I know there are many who won’t like what I’m going to say, but how different on the level of cognitive slights of hand is calling the soldiers who destroyed Iraq, and Afghanistan and left them in ruins “heroes fighting for freedom” on the one hand, and believing that vaccines that never were designed to stop transmission, were and are essential to ending the so-called pandemic and keeping us all safe on the other?
And while we’re at it, do you really think there is no connection between the constant government and press efforts to demonize certain ethnic groups during the so-called “War on terror” and the aforementioned invasions of various countries, and the ease with which so many people turned on their fellow citizens when given cues to do so by the government and its captured press?
To be asked time and again as citizens of an empire to forget and not see has a cancerous effect on a culture over time. In our busyness, unbroken by the rituals that were once there to remind us to reflect and remember, we tend to obviate an important reality: that generating new moral frames to challenge the “realities” that the powerful constantly seek to impose upon us is, in the first instance, always an act of imagination.
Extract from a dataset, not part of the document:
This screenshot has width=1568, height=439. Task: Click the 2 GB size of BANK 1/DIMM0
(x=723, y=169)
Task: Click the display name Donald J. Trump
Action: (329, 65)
And as the Portuguese writer António Lobo Antunes, himself a veteran of the bloody and failed Portuguese imperial wars in Africa in the 1960s and 70s, once said: “The imagination is fermented memory. When memory is lost, so too is the ability to imagine.”
For roughly a decade, between 1968 and 1978, we as a society made an effort to remember which led oh-so-briefly to the ability to imaginatively rehumanize those that we had been taught to hate, a transformation perhaps best symbolized by the widespread circulation in our society of the picture of the young unclothed Vietnamese girl, Kim Phuc Phan Thi, running in terror from a US napalm attack on her village.
But since those brief years of relatively intense moral self-interrogation, we’ve been doing a pretty good job of seeing and remembering what they want us to see and remember, and forgetting most everything else. They said there’ll be no more pictures of war victims like Kim Phan Thi on your screens and in your newspapers. And we collectively said, “Thanks for saving us from the angst that such images might generate in our minds.”
Perhaps it is time to admit that much of what occurred during the acute phase of the Covid crisis was, in many ways, the culmination of a long multi-decade process of intense, top-down social pedagogy designed to separate us from our most basic empathic instincts.
Have we turned the corner? I can’t say.
We’ll have some sense that we’re on the right track when, instead of suggesting to us that we tailor our free and untamed language and actions to the task of actually and metaphorically garnering “likes,” our children and grandchildren begin once again to ask things like “Why are those people angry and sad?” and “What can we do to make them feel better?”